University of Georgia program helps students with concussion symptoms find support

A recent press release from the University of Georgia announced the successful funding and establishment of an experimental peer mentoring program for students who have suffered a concussion. Led by Katy O’Brien, an assistant professor in the college’s education department, the program pairs students with mentors based on the students’ reported symptoms and a few personal preferences. The goal is to match students with peer mentors who have suffered a concussion with similar symptoms in the past to create a supportive atmosphere in which the student feels free to speak openly about their situation.

In the press release, O’Brien mentioned that analysis of the mentor-mentee interactions has allowed her to better understand what students require to get the most out of the program. From her experience so far, she’s seen that “when students have the resources they need during recovery—including support and understanding—they tend to recover more quickly. Through the program, we’ve also learned that by giving back, mentors feel they have a greater understanding of what they went through.” 

A Concussion Alliance blog post covers another study highlighting how social support, particularly from peers, supports recovery.

 

Sports

Majority of high school athletic sport-related concussion protocols found not fully compliant with state law and best practices

A recent qualitative document analysis of Pennsylvania high school sports-related concussion (SRC) protocols found that most protocols were not fully compliant with all mandatory state law requirements. The study included 184 Pennsylvania high schools, who voluntarily provided copies of their SRC protocol from the 2018-2019 academic year. Four athletic trainers then analyzed these protocols, using the frequency of state law components to determine the level of compliance in each school’s protocol. These components included preparticipation and prevention, recognition and assessment, and management of SRCs related to state law and athletic participation. 

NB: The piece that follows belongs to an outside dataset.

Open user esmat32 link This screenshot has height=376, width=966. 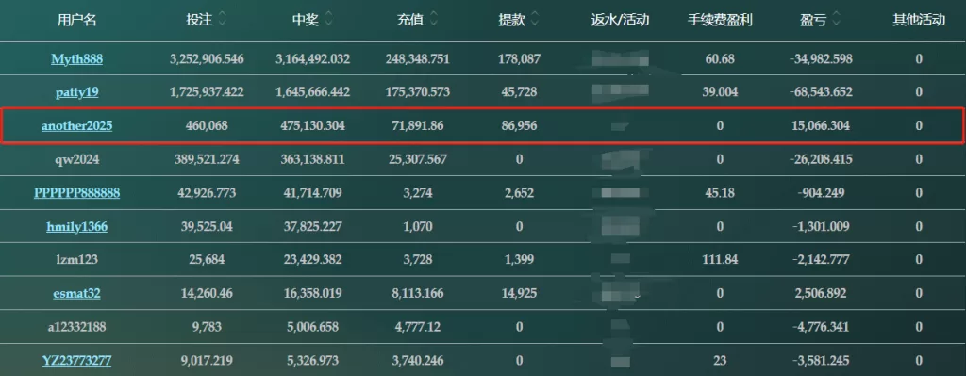point(77,293)
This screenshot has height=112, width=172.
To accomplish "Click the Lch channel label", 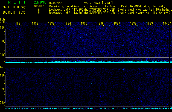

Researchers found that only 23.4% included all mandatory state law tenets. While many included return-to-play protocols (74.5%), return-to-classroom or return-to-learn protocols were notably absent (32.4%), especially considering the impact school-based athletics can have on students’ academic performance. However, schools with full-time sports medicine coverage had significantly more protocol components than those with part-time athletic trainers.

This finding led researchers to conclude that employing full-time athletic trainers may help establish high school SRC protocols that include state law requirements more closely and provide additional advice for best SRC practices. This article was published in the Journal of Athletic Training.

 

Diagnostics

Updates to the audiologist’s guide for TBI assessment, treatment & recovery

A recent article published in The Hearing Journal restructures both patient history-taking and auditory assessment procedures, allowing hearing specialists to incorporate possible post-TBI effects in their patient assessment and treatment plans. Hearing loss has been noted as a common consequence of traumatic brain injuries (TBIs) regardless of severity. Specifically, sensorineural hearing loss (SNHL), often caused by damage to the inner ear or the auditory nerve, is the most common form of auditory impairment associated with post-TBI consequences.

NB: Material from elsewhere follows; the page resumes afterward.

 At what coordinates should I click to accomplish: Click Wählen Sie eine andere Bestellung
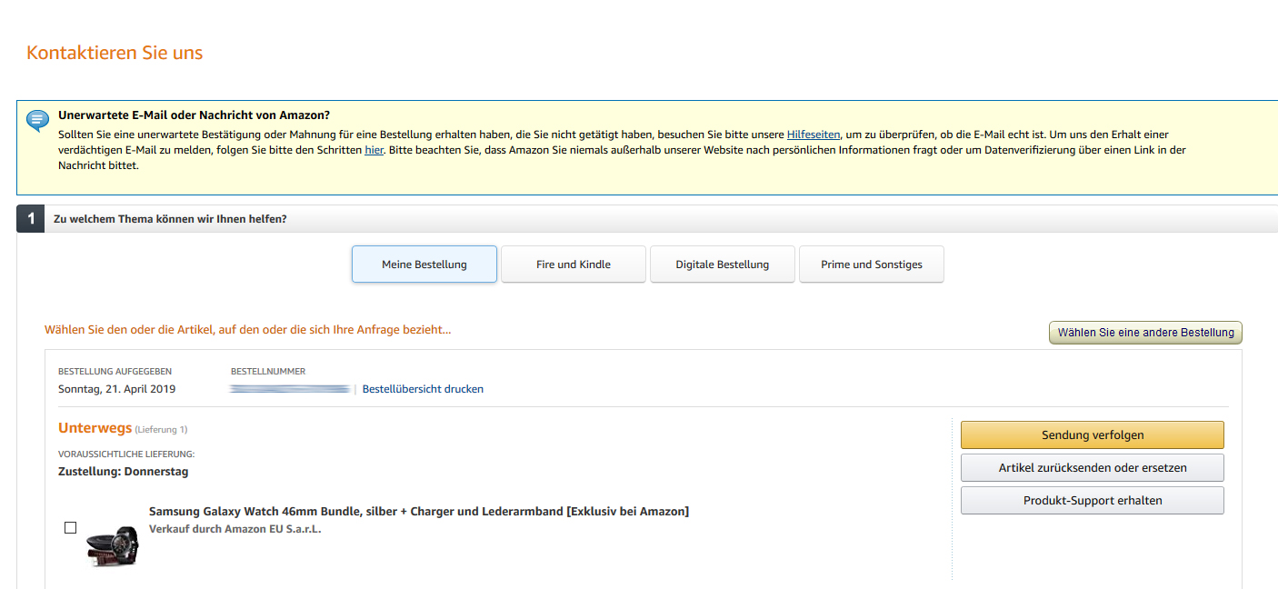click(1145, 332)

Bojana Šarkić, Dr. Jacinta Mary Douglas, and Dr. Andrea Simpson, authors of the present article, offer reconstructions of patient diagnosis and auditory assessment based on patient TBI history. Suggested changes to diagnostic methodology focus on investigating patient history for signs of previous head traumas or injuries to determine whether an audiologist should use a standard or TBI-recommended test battery during patient assessment. The article also lays out a suggested auditory assessment procedure (see Figure 2) in the presence of possible TBIs in patient history. The recommended assessment procedure provides a standardized method of evaluating auditory dysfunction following TBIs, which was previously lacking in the world of audiology. 

 

Self-care

Managing post-brain injury anger: tips for friends and family providing support

Anger is a common response after a brain injury, and this reactionary behavior can be challenging to manage. An article published in Headway: the Brain Injury Association discusses nine tips for anger management. Headway articles address issues for those with mild to severe TBI; we think this article includes valuable information for those with a concussion and those who support them.

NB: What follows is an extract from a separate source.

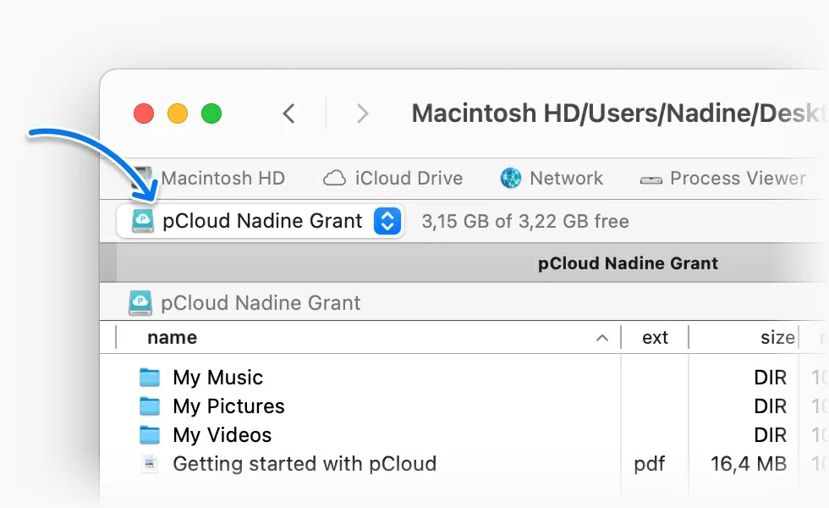Select the My Music folder icon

For support figures, often receiving or helping to manage anger, it’s better to allow the concussed person to come to an understanding of their behavior. Despite this, helping them identify possible triggers can be helpful, and doing small experiments to determine the anger level response may help with the identification process. If these triggers, once known, arise in a public setting, having a nonverbal sign for identifying increased anger levels can help those experiencing it take a moment or remove themselves from the situation.

It is essential to be clear and understanding when communicating with one another. Having patience and addressing when the anger is directed at those closest to the patient can also help with anger management. If managing the anger through identification, patience, and good communication isn’t providing any improvement, seeking a neuropsychologist to help advise can be a practical next step. The Headway fact sheet is another excellent resource for helping with anger management.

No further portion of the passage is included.